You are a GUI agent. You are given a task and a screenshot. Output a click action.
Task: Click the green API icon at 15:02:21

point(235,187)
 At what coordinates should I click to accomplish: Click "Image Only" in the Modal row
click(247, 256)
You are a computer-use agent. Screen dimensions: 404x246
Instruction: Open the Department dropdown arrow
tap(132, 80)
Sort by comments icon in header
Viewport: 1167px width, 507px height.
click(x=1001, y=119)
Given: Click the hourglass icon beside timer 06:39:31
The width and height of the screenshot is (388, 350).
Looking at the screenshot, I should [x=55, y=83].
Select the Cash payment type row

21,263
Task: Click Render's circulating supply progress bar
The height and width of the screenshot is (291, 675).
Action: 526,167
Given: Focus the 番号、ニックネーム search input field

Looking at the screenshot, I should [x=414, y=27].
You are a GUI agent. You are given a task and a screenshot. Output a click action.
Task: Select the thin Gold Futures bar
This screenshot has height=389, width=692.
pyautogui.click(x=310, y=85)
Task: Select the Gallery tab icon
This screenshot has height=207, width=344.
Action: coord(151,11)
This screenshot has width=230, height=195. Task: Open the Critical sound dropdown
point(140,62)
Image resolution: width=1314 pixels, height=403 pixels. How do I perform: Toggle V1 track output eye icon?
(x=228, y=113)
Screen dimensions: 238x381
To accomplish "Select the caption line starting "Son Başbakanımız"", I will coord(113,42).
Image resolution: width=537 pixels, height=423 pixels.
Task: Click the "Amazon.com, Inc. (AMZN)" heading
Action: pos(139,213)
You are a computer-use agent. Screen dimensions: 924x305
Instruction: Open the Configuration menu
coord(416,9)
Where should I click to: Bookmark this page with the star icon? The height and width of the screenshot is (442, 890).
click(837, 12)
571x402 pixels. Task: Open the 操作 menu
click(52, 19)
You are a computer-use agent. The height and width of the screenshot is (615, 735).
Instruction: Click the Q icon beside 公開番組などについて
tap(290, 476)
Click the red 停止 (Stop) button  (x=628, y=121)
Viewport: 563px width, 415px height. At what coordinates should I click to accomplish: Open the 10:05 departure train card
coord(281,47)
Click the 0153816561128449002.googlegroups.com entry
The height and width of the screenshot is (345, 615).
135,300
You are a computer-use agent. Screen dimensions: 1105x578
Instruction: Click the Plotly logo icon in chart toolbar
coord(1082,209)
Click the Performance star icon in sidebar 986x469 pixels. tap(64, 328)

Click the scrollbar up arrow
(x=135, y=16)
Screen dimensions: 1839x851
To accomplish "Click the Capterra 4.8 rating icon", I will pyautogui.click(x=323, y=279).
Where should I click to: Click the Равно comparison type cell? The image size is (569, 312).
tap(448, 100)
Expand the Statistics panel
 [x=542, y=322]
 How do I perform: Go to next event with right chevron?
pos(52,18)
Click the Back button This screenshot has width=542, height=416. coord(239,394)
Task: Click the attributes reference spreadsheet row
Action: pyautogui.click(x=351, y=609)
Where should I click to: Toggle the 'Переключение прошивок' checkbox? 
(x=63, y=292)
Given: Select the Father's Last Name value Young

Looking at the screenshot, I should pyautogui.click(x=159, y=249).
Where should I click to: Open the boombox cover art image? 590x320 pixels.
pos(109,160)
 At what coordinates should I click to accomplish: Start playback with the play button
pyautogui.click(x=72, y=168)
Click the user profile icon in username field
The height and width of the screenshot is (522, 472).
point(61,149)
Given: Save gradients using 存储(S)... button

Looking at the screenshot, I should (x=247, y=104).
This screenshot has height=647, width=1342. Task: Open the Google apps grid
-- -- --
▶ The problem: Search the records above for "dimensions" and copy every line that has it.

▶ Answer space:
You are a computer-use agent. Screen dimensions: 404x246
Screen dimensions: 238x381
You are a computer-use agent. Screen dimensions: 924x305
You are a computer-use agent. Screen dimensions: 1105x578
Screen dimensions: 1839x851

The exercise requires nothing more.